I think there are some good suggestions above. I decided I would like to make my suggestion is on a personal note – with respect to all the information and training they receive, try to remember that any given patient may very well “know” their body better than any doctor might. What I mean is that I understand that while some patients might be a little hypochondriac (or come across as such), there will also be people they encounter that insist something is wrong and really do have a problem and being dismissive of that can have pretty serious consequences. Also, perhaps if doctors cannot be helpful, they can at least be not abusive. Showing just a modicum of respect for another person isn’t really that hard, it’s also considered professional.
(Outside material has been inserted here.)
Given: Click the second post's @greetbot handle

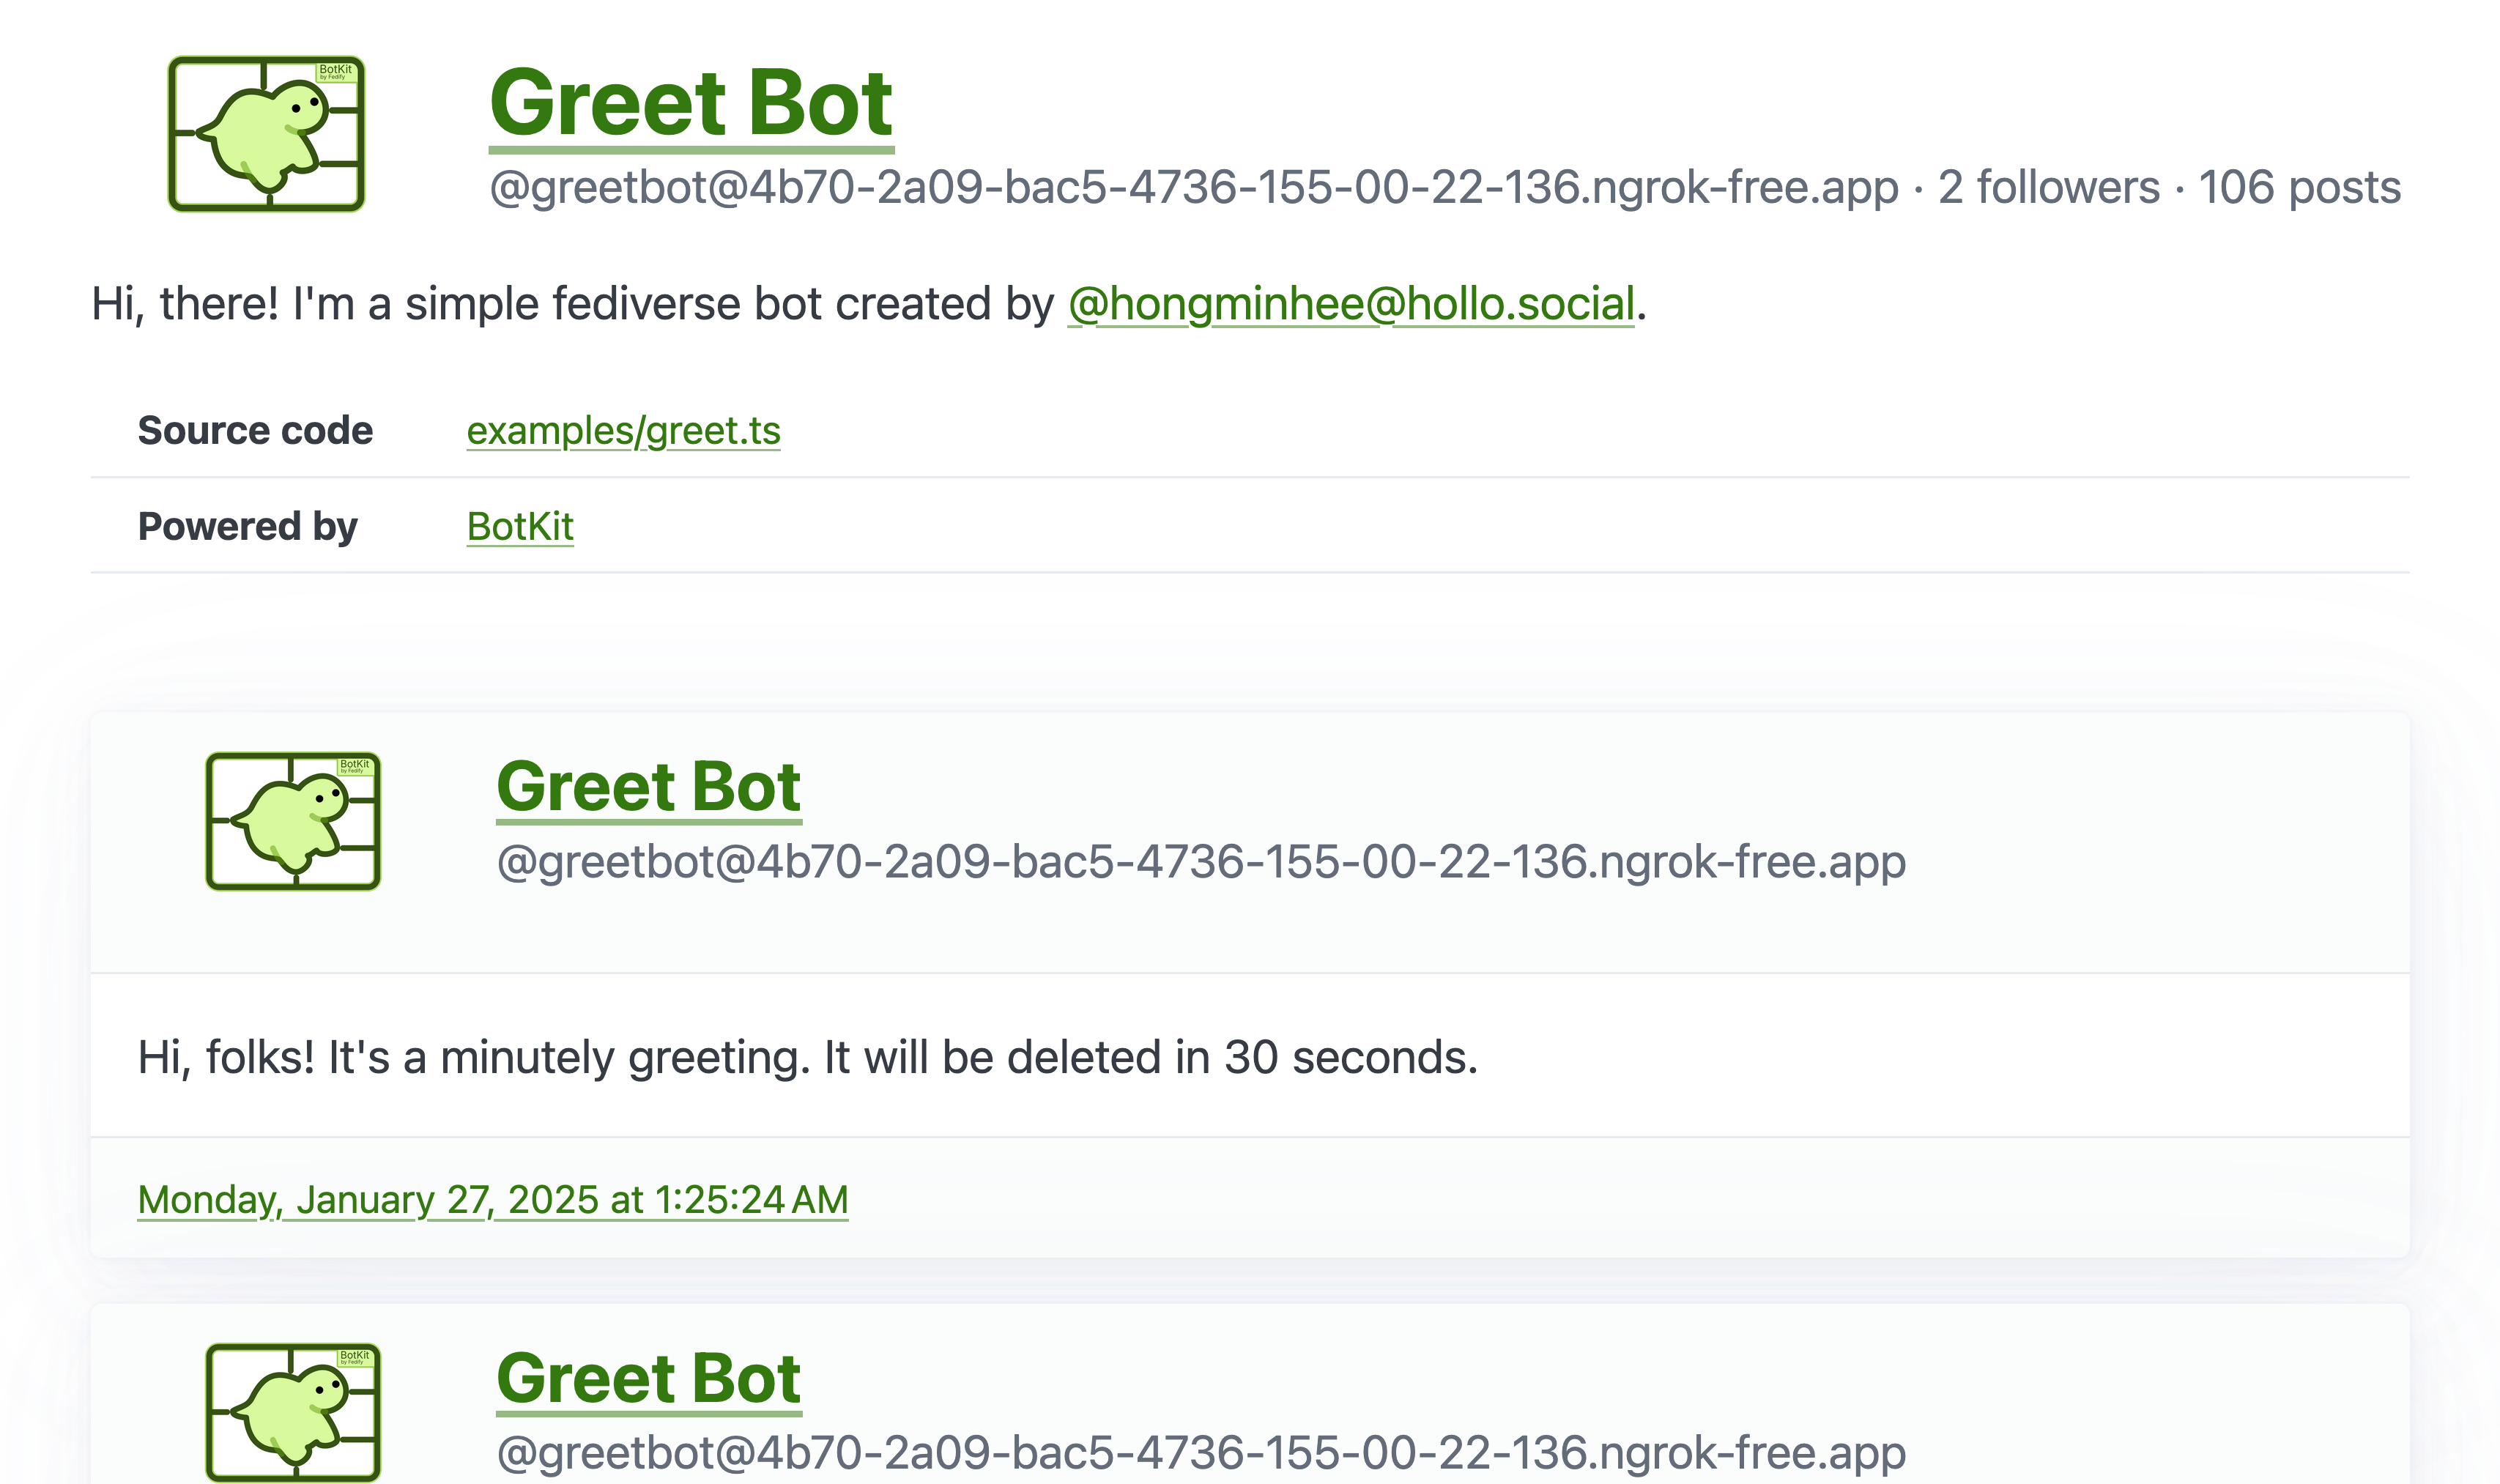Looking at the screenshot, I should pyautogui.click(x=1201, y=1453).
I say this because in the past few years, my personal experience with the medical profession overall has been anywhere from negligent or dismissive to outright abusive (verbally and otherwise). Not that I felt anything was particularly wrong, I just knew something wasn’t right. I had horrible blood loss and doubling-over pain, to say the least of it. It took me YEARS to find a doctor who actually took seriously my quality of life enough to order just one simple, inexpensive radiology exam. Sadly, at this stage in the game, the news is not good and I’m about to face one of the hardest things/choices many people twice my age will never face. I’m somewhat relieved that I finally know what’s happening, but I have already lost over 5 years of my life, job, friends, etc. to the problem and its symptoms… and I don’t even know how it’s going to turn out yet. It angers me that getting to where I am now was so unnecessary, this could have been discovered and treated many years ago with far less possibly dire consequences if only someone had actually listened.